Even more urgent, according to the study, is the need “to restore to higher education its original purpose of preparing graduates for a life of involved and committed citizenship.” The nation’s schools must educate young people to understand the complex issues ahead for the country in such areas as national defense, pollution control, genetic engineering, domestic and global economics and crime prevention, the report says. To do that, the country needs more teachers and should establish public-service fellowships to encourage people to teach in inner-city schools or to help meet demands for mathematics and science teachers.

In addition, the report calls for more student aid in return for community service. In general the report found that “the rapidly increasing dependence on loans as means of financing students is alarming and must end.” Students feel too much pressure to find well-paying jobs immediately on college graduation to pay back their mounting debt.

The report calls for maintaining loan programs--but at lower levels and by shifting to more work / study grants as well as restoring the GI Bill for military service.
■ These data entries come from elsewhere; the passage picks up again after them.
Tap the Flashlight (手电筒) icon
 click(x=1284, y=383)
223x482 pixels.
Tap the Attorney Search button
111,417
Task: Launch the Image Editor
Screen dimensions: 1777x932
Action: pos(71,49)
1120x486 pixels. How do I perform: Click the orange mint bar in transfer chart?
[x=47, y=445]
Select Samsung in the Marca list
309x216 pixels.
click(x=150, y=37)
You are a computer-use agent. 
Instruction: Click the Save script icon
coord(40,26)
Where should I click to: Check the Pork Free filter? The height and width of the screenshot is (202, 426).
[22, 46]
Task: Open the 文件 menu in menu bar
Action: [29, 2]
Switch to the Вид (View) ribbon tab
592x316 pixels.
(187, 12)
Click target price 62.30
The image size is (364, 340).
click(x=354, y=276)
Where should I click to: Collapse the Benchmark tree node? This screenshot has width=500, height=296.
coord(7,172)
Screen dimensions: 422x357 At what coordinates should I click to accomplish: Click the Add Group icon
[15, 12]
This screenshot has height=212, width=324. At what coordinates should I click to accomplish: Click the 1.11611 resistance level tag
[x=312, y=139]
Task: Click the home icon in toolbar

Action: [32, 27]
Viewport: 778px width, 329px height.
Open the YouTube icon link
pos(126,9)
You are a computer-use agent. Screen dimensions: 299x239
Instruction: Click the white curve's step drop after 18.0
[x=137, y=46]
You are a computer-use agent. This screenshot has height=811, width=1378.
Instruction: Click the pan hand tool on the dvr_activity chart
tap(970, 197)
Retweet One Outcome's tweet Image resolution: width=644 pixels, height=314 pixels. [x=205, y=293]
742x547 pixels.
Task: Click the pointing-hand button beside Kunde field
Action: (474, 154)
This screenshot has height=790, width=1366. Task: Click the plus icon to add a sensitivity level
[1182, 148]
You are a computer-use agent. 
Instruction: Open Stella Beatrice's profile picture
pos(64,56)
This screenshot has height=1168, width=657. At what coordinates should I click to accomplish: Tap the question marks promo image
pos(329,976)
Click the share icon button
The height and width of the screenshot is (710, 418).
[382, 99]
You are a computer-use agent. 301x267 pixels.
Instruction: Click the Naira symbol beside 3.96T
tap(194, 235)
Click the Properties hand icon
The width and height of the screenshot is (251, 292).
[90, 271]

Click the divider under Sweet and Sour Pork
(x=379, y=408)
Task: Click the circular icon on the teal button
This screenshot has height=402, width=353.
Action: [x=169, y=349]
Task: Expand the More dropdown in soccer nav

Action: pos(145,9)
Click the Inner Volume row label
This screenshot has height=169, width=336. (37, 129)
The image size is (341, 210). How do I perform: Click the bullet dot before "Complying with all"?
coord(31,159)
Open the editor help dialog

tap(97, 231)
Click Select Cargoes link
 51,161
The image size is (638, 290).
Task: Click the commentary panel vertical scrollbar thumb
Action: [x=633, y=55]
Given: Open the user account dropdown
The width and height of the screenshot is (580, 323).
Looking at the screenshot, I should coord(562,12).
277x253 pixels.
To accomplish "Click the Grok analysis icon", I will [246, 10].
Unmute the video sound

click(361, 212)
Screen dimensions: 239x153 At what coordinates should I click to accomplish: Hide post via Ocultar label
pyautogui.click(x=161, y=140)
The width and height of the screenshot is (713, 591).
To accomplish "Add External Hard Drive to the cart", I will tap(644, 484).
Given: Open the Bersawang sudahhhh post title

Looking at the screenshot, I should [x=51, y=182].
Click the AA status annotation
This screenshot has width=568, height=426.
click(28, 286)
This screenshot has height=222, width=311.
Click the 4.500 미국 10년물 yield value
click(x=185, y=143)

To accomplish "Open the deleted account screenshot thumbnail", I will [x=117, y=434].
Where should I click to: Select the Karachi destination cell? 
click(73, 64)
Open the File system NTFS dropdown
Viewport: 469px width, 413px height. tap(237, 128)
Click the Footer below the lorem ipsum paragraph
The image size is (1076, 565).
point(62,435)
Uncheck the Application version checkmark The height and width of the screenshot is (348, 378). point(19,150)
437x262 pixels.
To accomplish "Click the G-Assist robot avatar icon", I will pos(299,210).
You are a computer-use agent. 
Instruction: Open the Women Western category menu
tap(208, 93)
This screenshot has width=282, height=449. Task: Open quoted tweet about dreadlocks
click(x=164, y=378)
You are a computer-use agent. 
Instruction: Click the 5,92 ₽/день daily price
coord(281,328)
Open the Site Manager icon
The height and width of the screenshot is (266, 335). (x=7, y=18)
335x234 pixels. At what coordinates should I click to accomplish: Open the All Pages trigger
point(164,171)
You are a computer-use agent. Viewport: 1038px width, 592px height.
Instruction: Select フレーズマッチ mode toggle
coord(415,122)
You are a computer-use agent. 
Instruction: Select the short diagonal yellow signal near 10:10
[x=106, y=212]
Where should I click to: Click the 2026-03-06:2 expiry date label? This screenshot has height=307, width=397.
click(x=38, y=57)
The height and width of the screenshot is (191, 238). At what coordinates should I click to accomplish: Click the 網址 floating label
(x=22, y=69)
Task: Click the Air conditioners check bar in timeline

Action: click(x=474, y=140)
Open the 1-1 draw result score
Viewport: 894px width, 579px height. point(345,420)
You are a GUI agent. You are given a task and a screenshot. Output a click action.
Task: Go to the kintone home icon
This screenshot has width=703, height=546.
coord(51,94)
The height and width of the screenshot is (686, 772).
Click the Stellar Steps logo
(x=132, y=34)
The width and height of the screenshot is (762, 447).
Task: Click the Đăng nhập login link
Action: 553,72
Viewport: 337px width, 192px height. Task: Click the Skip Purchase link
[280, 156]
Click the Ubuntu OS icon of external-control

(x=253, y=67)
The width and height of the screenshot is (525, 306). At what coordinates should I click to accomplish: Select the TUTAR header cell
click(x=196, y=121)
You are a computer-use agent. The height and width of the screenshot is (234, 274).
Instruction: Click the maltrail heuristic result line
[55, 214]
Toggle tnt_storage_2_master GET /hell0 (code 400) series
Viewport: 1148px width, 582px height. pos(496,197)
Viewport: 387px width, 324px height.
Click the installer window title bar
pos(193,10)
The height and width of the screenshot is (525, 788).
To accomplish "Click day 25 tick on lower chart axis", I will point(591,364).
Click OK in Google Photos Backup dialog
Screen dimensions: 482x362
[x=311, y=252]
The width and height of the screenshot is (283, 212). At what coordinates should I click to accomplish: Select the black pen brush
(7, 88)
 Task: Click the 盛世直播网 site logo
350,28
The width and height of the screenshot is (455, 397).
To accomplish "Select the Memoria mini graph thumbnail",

Cuts in student aid have contributed to the leveling off of minority enrollments in the last decade, the report found. After increases in the early 1970s, minority enrollments reached a plateau. Black enrollments have even fallen since 1975, even though blacks make up a larger share of all 18-year-olds now. Latino enrollments grew slightly, but less than the Latinos’ share of that age group. Fewer blacks and Latinos are earning bachelors’ degrees now as well.

But the aid cuts are not the only factor contributing to unsatisfactory minority enrollments. Federal enforcement of anti-discrimination laws has been lax. And recruitment, despite many improvements, still may not be as creative as it needs to be. The report urges development of a fund to award grants to universities to help them create ties with public schools to identify and encourage minority youngsters to consider college and to prepare for it adequately. The report cites the minority engineering program at California State University at Northridge as a successful effort.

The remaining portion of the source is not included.